Thursday, July 06, 2006

Once and Again

Here I am, almost 32 weeks pregnant, solidly set sail well into my third trimester. Amazing, really: where have the past 32 weeks gone, exactly? This sure isn’t like when I was pregnant with Julia, when thoughts about and analysis of the pregnancy consumed every waking moment (or at least that’s how it seemed). If you asked me, back then, how far along I was, I could tell you practically down to the hour, faster than you could say the phrase, “due date calculator.” Nowadays, it takes me a minute, and the other day I actually had to check my calendar to be sure.

So many things about the second pregnancy are (emotionally) easier, less fraught than the first. Worries about learning how to breastfeed? My nipples could do it on their own! Wondering how many onesies and newborn side-snap t-shirts to buy? They’re already here, in a box somewhere, just waiting to be filled with little caterpillar arms and legs, and who knows, or cares, how many there are? There are enough. Baby shower? What baby shower? No one gives one for your second: one less thing to think about.

You’d think everything would be like that, then, wouldn’t you? Well, no. I was recently reading the pregnancy book my new doctor’s office gave me at my first visit—you know, to at least have cracked the cover before the baby is delivered. (That’s another difference: during my first pregnancy, I religiously read What to Expect and the pregnancy journal which told me down to the day which parts of the baby were developing when; this time, the only thing you’ll find me reading on a regular basis is my e-mail and the errant Pottery Barn catalog.)

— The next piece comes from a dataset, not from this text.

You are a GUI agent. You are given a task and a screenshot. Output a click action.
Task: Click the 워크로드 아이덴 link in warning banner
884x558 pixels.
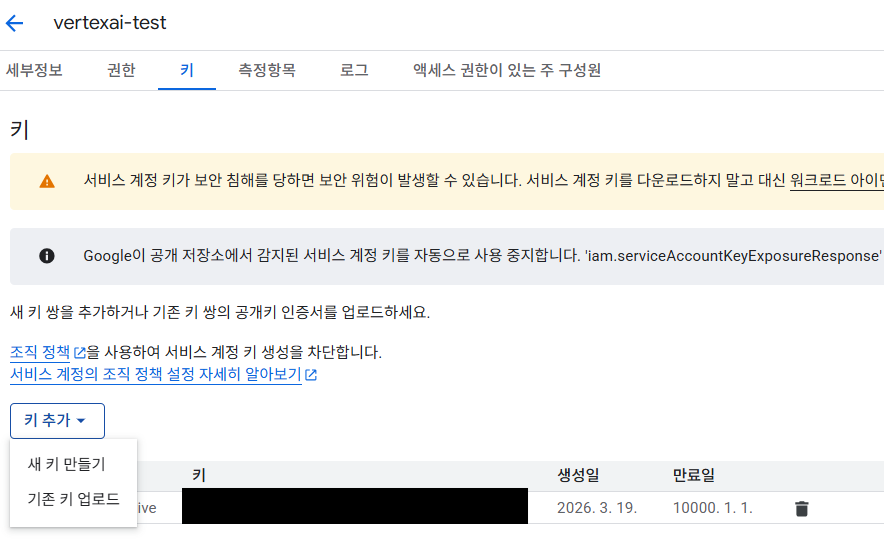836,181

I meant to familiarize myself with the chapter on Cesarean sections, since, you know, I’m going to be having one. But then I found myself wandering into the labor and delivery chapter, where each stage of labor is outlined in, on the one hand, what seems like excruciating detail when you haven’t yet given birth, and on the other hand, what seems like only the vaguest of terms once you’ve actually been through it yourself.

The first time I read about labor, when I was preparing to bring Julia into the world, such descriptions (and, later, in childbirth class, the dramatic videos) invariably caused an immediate emotional reaction on my part: my heart would race, I'd get teary with wonder and fear. Perhaps terror is a better word.

Let me tell you, I did not expect to have that reaction again this time, seasoned childbearer that I am. I mean, after Julia’s birth, pretty much anything should seem like a cakewalk. But there I was the other week, reading about the transition stage, when women often tremble uncontrollably and feel most chaotic and helpless, and then about end-stage labor, when the cervix stretches larger than a grapefruit (a grapefruit, people! a VERY LARGE grapefruit!) to allow the baby’s head to pass through…and, as if I were racing backward in time, I found myself freaking out again at the thought of this terrifying miracle that unfolds all the time, every day. All I could think was, there is only one way out of this, and that is the birth. It’s going to happen, as it did before, and I am merely riding a wave.

2 comments:

Heidi said...

But this time it *won't* happen "as it did before." You'll go into the hospital around 6 in the morning and have that baby girl in your arms before 8, I would guess. And at least *you* won't be exhausted from labor, as I was when I had my c-section, and you *certainly* won't be exhausted like you were with Julia. It's still a miracle, of course, but it'll be an "easier" miracle for you this time, by far.

Shan said...

You're right, thank God, assuming all goes according to plan. I'm still nervous the baby will come before the C-section date, and something unexpected will occur, and it won't be as easy as I hope. Plus, we still don't know who would take care of Julia for us if that happened. It's hard being still pretty new in town!